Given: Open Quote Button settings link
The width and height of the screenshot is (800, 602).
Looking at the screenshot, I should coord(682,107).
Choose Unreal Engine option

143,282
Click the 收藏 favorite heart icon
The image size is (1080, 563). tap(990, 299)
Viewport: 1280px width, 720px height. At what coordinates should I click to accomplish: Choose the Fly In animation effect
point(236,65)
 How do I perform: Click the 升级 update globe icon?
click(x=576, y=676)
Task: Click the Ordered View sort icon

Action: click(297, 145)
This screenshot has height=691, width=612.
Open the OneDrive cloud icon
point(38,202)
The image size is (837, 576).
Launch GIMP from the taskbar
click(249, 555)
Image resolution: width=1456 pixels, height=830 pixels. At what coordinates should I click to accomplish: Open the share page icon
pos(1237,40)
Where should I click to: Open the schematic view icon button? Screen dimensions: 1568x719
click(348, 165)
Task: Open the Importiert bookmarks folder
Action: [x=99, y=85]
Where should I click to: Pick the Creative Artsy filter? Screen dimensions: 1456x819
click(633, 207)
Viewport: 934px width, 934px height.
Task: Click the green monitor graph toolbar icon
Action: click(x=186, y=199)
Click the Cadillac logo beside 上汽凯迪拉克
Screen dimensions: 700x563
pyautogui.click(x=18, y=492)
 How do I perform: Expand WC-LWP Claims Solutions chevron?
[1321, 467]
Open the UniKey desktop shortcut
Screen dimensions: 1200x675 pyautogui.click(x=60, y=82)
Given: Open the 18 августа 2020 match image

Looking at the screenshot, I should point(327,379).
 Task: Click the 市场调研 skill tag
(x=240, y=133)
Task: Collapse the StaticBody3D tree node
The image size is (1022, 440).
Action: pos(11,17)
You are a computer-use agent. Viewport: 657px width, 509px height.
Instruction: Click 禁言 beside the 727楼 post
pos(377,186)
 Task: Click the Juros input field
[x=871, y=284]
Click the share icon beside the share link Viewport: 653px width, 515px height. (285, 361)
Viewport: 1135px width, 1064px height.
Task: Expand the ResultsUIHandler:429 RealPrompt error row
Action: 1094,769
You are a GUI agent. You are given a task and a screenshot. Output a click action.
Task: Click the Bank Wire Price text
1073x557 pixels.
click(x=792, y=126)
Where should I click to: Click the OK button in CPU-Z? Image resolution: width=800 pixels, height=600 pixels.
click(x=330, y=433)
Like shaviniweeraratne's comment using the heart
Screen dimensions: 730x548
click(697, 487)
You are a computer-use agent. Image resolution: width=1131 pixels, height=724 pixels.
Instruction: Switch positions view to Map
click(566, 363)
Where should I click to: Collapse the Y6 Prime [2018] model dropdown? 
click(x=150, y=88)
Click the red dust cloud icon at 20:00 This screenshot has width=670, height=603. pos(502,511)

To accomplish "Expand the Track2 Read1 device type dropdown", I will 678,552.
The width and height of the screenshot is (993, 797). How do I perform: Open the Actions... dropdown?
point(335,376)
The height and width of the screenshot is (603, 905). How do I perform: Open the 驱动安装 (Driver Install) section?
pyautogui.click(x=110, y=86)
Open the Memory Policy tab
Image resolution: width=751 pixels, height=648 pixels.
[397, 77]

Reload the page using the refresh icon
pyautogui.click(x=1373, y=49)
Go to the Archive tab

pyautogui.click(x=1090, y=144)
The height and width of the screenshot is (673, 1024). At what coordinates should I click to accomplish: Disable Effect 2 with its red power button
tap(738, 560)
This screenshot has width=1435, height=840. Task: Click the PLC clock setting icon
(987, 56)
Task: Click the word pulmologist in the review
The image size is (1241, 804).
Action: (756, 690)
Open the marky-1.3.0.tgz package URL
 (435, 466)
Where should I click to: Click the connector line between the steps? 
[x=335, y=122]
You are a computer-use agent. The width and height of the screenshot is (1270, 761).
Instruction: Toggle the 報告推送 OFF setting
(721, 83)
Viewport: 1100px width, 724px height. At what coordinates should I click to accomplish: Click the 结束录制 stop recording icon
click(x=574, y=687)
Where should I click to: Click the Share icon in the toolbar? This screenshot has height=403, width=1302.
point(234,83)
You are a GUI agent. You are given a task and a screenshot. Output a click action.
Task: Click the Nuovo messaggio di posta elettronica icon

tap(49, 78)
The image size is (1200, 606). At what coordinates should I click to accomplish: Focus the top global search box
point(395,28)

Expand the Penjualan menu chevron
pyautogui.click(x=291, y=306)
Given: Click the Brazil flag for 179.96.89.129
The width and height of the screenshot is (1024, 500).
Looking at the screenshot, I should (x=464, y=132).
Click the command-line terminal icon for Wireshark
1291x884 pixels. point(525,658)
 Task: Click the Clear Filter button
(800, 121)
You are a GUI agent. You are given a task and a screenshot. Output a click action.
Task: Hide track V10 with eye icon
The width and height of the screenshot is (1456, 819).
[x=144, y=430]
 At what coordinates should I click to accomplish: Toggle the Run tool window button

* Directive:
Echo the records above back word for word, all of them, from first line to last.

* Result for this task:
Given: Open Quote Button settings link
The width and height of the screenshot is (800, 602).
Looking at the screenshot, I should coord(682,107).
Choose Unreal Engine option

143,282
Click the 收藏 favorite heart icon
The image size is (1080, 563). tap(990, 299)
Viewport: 1280px width, 720px height. At what coordinates should I click to accomplish: Choose the Fly In animation effect
point(236,65)
 How do I perform: Click the 升级 update globe icon?
click(x=576, y=676)
Task: Click the Ordered View sort icon

Action: click(297, 145)
This screenshot has height=691, width=612.
Open the OneDrive cloud icon
point(38,202)
The image size is (837, 576).
Launch GIMP from the taskbar
click(249, 555)
Image resolution: width=1456 pixels, height=830 pixels. At what coordinates should I click to accomplish: Open the share page icon
pos(1237,40)
Where should I click to: Open the schematic view icon button? Screen dimensions: 1568x719
click(348, 165)
Task: Open the Importiert bookmarks folder
Action: [x=99, y=85]
Where should I click to: Pick the Creative Artsy filter? Screen dimensions: 1456x819
click(633, 207)
Viewport: 934px width, 934px height.
Task: Click the green monitor graph toolbar icon
Action: click(x=186, y=199)
Click the Cadillac logo beside 上汽凯迪拉克
Screen dimensions: 700x563
pyautogui.click(x=18, y=492)
 How do I perform: Expand WC-LWP Claims Solutions chevron?
[1321, 467]
Open the UniKey desktop shortcut
Screen dimensions: 1200x675 pyautogui.click(x=60, y=82)
Given: Open the 18 августа 2020 match image

Looking at the screenshot, I should point(327,379).
 Task: Click the 市场调研 skill tag
(x=240, y=133)
Task: Collapse the StaticBody3D tree node
The image size is (1022, 440).
Action: pos(11,17)
You are a computer-use agent. Viewport: 657px width, 509px height.
Instruction: Click 禁言 beside the 727楼 post
pos(377,186)
 Task: Click the Juros input field
[x=871, y=284]
Click the share icon beside the share link Viewport: 653px width, 515px height. (285, 361)
Viewport: 1135px width, 1064px height.
Task: Expand the ResultsUIHandler:429 RealPrompt error row
Action: 1094,769
You are a GUI agent. You are given a task and a screenshot. Output a click action.
Task: Click the Bank Wire Price text
1073x557 pixels.
click(x=792, y=126)
Where should I click to: Click the OK button in CPU-Z? Image resolution: width=800 pixels, height=600 pixels.
click(x=330, y=433)
Like shaviniweeraratne's comment using the heart
Screen dimensions: 730x548
click(697, 487)
You are a computer-use agent. Image resolution: width=1131 pixels, height=724 pixels.
Instruction: Switch positions view to Map
click(566, 363)
Where should I click to: Collapse the Y6 Prime [2018] model dropdown? 
click(x=150, y=88)
Click the red dust cloud icon at 20:00 This screenshot has width=670, height=603. pos(502,511)

To accomplish "Expand the Track2 Read1 device type dropdown", I will 678,552.
The width and height of the screenshot is (993, 797). How do I perform: Open the Actions... dropdown?
point(335,376)
The height and width of the screenshot is (603, 905). How do I perform: Open the 驱动安装 (Driver Install) section?
pyautogui.click(x=110, y=86)
Open the Memory Policy tab
Image resolution: width=751 pixels, height=648 pixels.
[397, 77]

Reload the page using the refresh icon
pyautogui.click(x=1373, y=49)
Go to the Archive tab

pyautogui.click(x=1090, y=144)
The height and width of the screenshot is (673, 1024). At what coordinates should I click to accomplish: Disable Effect 2 with its red power button
tap(738, 560)
This screenshot has width=1435, height=840. Task: Click the PLC clock setting icon
(987, 56)
Task: Click the word pulmologist in the review
The image size is (1241, 804).
Action: (756, 690)
Open the marky-1.3.0.tgz package URL
 (435, 466)
Where should I click to: Click the connector line between the steps? 
[x=335, y=122]
You are a computer-use agent. The width and height of the screenshot is (1270, 761).
Instruction: Toggle the 報告推送 OFF setting
(721, 83)
Viewport: 1100px width, 724px height. At what coordinates should I click to accomplish: Click the 结束录制 stop recording icon
click(x=574, y=687)
Where should I click to: Click the Share icon in the toolbar? This screenshot has height=403, width=1302.
point(234,83)
You are a GUI agent. You are given a task and a screenshot. Output a click action.
Task: Click the Nuovo messaggio di posta elettronica icon

tap(49, 78)
The image size is (1200, 606). At what coordinates should I click to accomplish: Focus the top global search box
point(395,28)

Expand the Penjualan menu chevron
pyautogui.click(x=291, y=306)
Given: Click the Brazil flag for 179.96.89.129
The width and height of the screenshot is (1024, 500).
Looking at the screenshot, I should (x=464, y=132).
Click the command-line terminal icon for Wireshark
1291x884 pixels. point(525,658)
 Task: Click the Clear Filter button
(800, 121)
You are a GUI agent. You are given a task and a screenshot. Output a click action.
Task: Hide track V10 with eye icon
The width and height of the screenshot is (1456, 819).
[x=144, y=430]
 At what coordinates should I click to accomplish: Toggle the Run tool window button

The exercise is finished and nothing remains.